## TÂCHE À FAIRE 1
Les affirmations suivantes sont-elles conformes à l'extrait du jugement ? Pour chacune, répondez par oui ou non en citant les mots décisifs de l'extrait : (a) L'audience s'est tenue à Ottawa. (b) L'écrasement de l'avion Hercules a eu lieu en 1991. (c) M. Thomson se trouvait à bord de l'avion en tant que pilote.
## TÂCHE À FAIRE 2
Reproduisez mot pour mot le passage de l'extrait du jugement situé entre « I. Introduction » et « sur les pensions). », ces deux mentions comprises.

## EXTRAIT CITÉ
────────────────
Référence : 2022 CAF 97

[TRADUCTION FRANÇAISE]

CORAM :

LA JUGE RIVOALEN

LE JUGE LOCKE

LA JUGE MONAGHAN

 

 

ENTRE :

ROBERT JAMES THOMSON

appelant

et

CANADA (PROCUREUR GÉNÉRAL)

intimé

Audience tenue à Vancouver (Colombie-Britannique), le 12 mai 2022.

Jugement rendu à Ottawa (Ontario), le 1er juin 2022.

MOTIFS DU JUGEMENT :

LA JUGE RIVOALEN

Y ONT SOUSCRIT :

LE JUGE LOCKE

LA JUGE MONAGHAN

 


Date : 20220601


Dossier : A-218-21

Référence : 2022 CAF 97

CORAM :

LA JUGE RIVOALEN

LE JUGE LOCKE

LA JUGE MONAGHAN

 

 

ENTRE :

ROBERT JAMES THOMSON

appelant

et

CANADA (PROCUREUR GÉNÉRAL)

intimé

MOTIFS DU JUGEMENT

LA JUGE RIVOALEN

I. Introduction

[1] Depuis plus de 30 ans, l’appelant, M. Robert Thomson, tente sans relâche d’avoir droit à une allocation d’incapacité exceptionnelle à la suite des graves blessures qu’il a subies lors de l’écrasement en 1991 d’un avion Hercules des Forces canadiennes à bord duquel il voyageait à titre de passager civil en service. En 1992, conformément à l’alinéa 3(1)a) du Règlement sur l’indemnisation en cas d’accident d’aviation, C.R.C., c. 10 (le Règlement), il a présenté avec succès une demande en vue d’obtenir une pension au titre de l’annexe A (aujourd’hui l’annexe I) pour ses blessures, mais on a refusé de lui verser les sommes prévues à l’annexe III au titre des allocations pour incapacité exceptionnelle, soins et vêtements, en application de l’article 72 de la Loi sur les pensions, L.R.C. 1985, c. P-6 (la Loi sur les pensions).
────────────────
## DONNÉES FOURNIES
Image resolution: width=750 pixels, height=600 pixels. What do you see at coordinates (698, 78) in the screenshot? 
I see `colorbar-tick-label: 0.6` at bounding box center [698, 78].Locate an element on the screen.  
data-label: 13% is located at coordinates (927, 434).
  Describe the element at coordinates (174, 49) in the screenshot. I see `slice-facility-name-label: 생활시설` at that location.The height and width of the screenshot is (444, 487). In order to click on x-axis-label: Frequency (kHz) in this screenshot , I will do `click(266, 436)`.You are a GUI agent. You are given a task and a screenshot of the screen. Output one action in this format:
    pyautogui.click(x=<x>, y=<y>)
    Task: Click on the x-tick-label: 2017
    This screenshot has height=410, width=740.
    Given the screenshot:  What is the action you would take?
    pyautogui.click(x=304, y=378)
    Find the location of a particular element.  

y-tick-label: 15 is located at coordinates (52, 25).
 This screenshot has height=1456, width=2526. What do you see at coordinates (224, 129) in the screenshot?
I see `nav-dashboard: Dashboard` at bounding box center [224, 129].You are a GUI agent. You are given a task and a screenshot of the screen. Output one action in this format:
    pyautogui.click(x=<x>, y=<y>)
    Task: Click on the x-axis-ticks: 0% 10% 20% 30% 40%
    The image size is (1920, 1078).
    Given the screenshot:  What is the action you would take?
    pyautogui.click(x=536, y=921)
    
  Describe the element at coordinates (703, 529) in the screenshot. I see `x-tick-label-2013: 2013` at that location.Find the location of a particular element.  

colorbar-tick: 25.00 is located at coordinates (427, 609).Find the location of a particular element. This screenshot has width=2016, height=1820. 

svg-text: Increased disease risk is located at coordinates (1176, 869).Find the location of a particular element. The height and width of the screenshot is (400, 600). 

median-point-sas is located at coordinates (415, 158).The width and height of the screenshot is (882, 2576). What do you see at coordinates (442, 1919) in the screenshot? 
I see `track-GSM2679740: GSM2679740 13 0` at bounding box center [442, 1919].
────────────────
## CORRIGÉ 1
(a) Non : « Audience tenue à Vancouver (Colombie-Britannique), le 12 mai 2022. »
(b) Oui : « l’écrasement en 1991 d’un avion Hercules des Forces canadiennes »
(c) Non : « à titre de passager civil en service »

## CORRIGÉ 2
I. Introduction

[1] Depuis plus de 30 ans, l’appelant, M. Robert Thomson, tente sans relâche d’avoir droit à une allocation d’incapacité exceptionnelle à la suite des graves blessures qu’il a subies lors de l’écrasement en 1991 d’un avion Hercules des Forces canadiennes à bord duquel il voyageait à titre de passager civil en service. En 1992, conformément à l’alinéa 3(1)a) du Règlement sur l’indemnisation en cas d’accident d’aviation, C.R.C., c. 10 (le Règlement), il a présenté avec succès une demande en vue d’obtenir une pension au titre de l’annexe A (aujourd’hui l’annexe I) pour ses blessures, mais on a refusé de lui verser les sommes prévues à l’annexe III au titre des allocations pour incapacité exceptionnelle, soins et vêtements, en application de l’article 72 de la Loi sur les pensions, L.R.C. 1985, c. P-6 (la Loi sur les pensions).